I bought my first handgun…Why?

Last week I purchased my first handgun. It is a .45 caliber Heckler & Koch USP. This is a full-sized, semi-automatic pistol which means that every time you pull the trigger it fires a shot (if the chamber has a round in it.) A .45 caliber is a large and powerful load frequently propelling a bullet that weighs 230 grains or 15 grams. The specific cartridge for my gun is a .45 ACP (Automatic Colt Pistol.) This cartridge was designed by the legendary John Browning in 1904. He designed it for use in his automatic handgun design, the M1911, so called because of its adoption by the United States army as its official sidearm in 1911. The cartridge is known to have superior “stopping power,” or the ability to do maximum damage to a human target. The gun’s magazine (legal in Connecticut) holds ten of these rounds and can also have one in its chamber for a maximum capacity of 11 cartridges. In other states it is possible to buy a twelve round magazine.

HK-USP1

The gun is German designed and manufactured. Heckler & Koch is a high-end armorer, know for innovative, reliable and durable weapons. It was expensive, costing just about a $1,000. I purchased it after shooting several different handguns, all .45 ACPs. I test-shot a Beretta PX4-Storm, a Ruger 1911, a Glock 21, a Smith & Wesson M&P (Military & Police) and the HK USP. Each of these guns felt very different in terms of grip, recoil, weight, and sight-configuration. I felt most comfortable (and shot most accurately) with the USP so that is what I bought.
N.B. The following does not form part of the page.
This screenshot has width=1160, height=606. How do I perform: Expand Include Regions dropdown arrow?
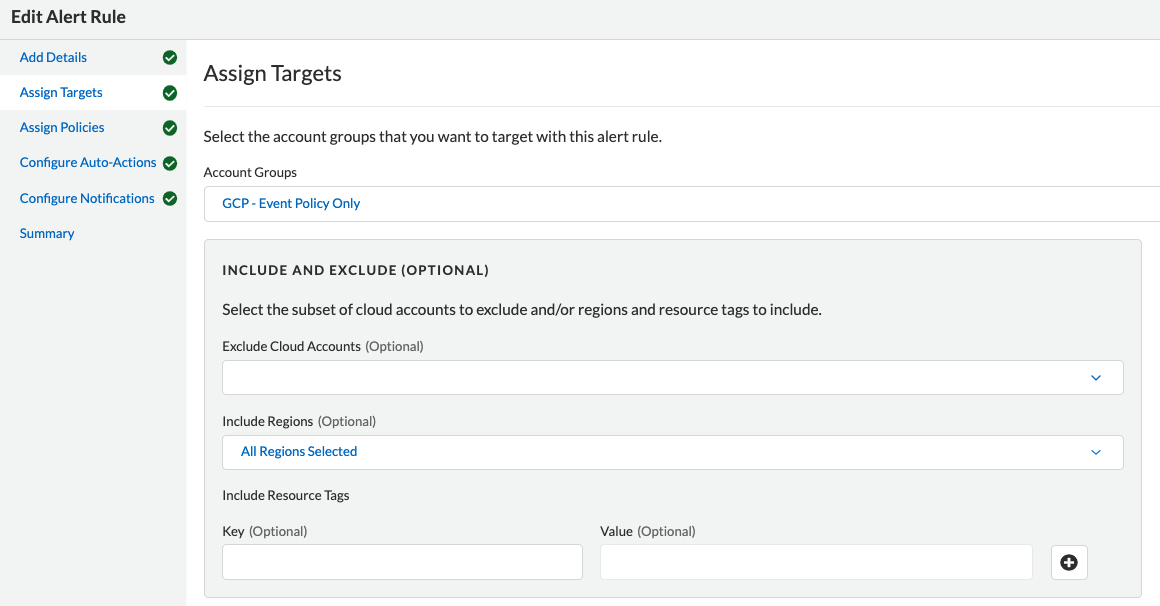pyautogui.click(x=1095, y=452)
Owning this gun comes with a responsibility. It is a weapon designed to deliver deadly force – to kill another human being. Learning its proper operation and safe handling is something that I take very seriously. Storing it properly is very important. When it is in my house, I store it in a biometric gun safe which can only be opened by my fingerprint. I keep its ammunition locked up in a separate place. I try to follow basic safety rules – I always point the gun in a safe direction, never at something I do not want to harm or destroy; I always keep the gun unloaded but assume that it is loaded until I have confirmed it is not;  I do not put my finger on the trigger until I intend to fire and; I know my target and what is beyond it.

I have shot and enjoyed long-guns (rifles and shotguns) since I was twelve years old but until now I did not have an interest in handguns. When I took the Connecticut-required gun safety course at a local shooting range, I found that handguns are fun to shoot and much more challenging and exhilarating than I had ever imagined. Pistols are powerful, skillfully engineered tools and I look forward to becoming proficient in using them.

But why did I decide to buy this gun now? There are many parts to the answer. I first became interested in learning more about handguns when the national debate about gun control was re-kindled by the tragedy at Sandy Hook, CT, a mere 18 miles away from my home. As I observed the emotional and non-rational response to the tragedy and saw shameless politicians move swiftly to exploit it, I became concerned that the right to obtain a handgun was at risk of being taken away. And I believe that owning one may be a more important right than ever before.

For a number of reasons, I feel far less confident and secure about my family’s safety and my ability to protect them. We live in an affluent community that is only miles away from severe urban poverty. The national dialogue about income inequality, the vilification of capitalism, media caricatures of greed-driven, soulless corporations, our country’s confiscatory tax regime and the redistributionist rhetoric of the current administration are all of a piece. In today’s America, I have come to believe that protecting my home and family, and securing my personal property from conventional criminals or from the ones in our government are ultimately my own responsibilities.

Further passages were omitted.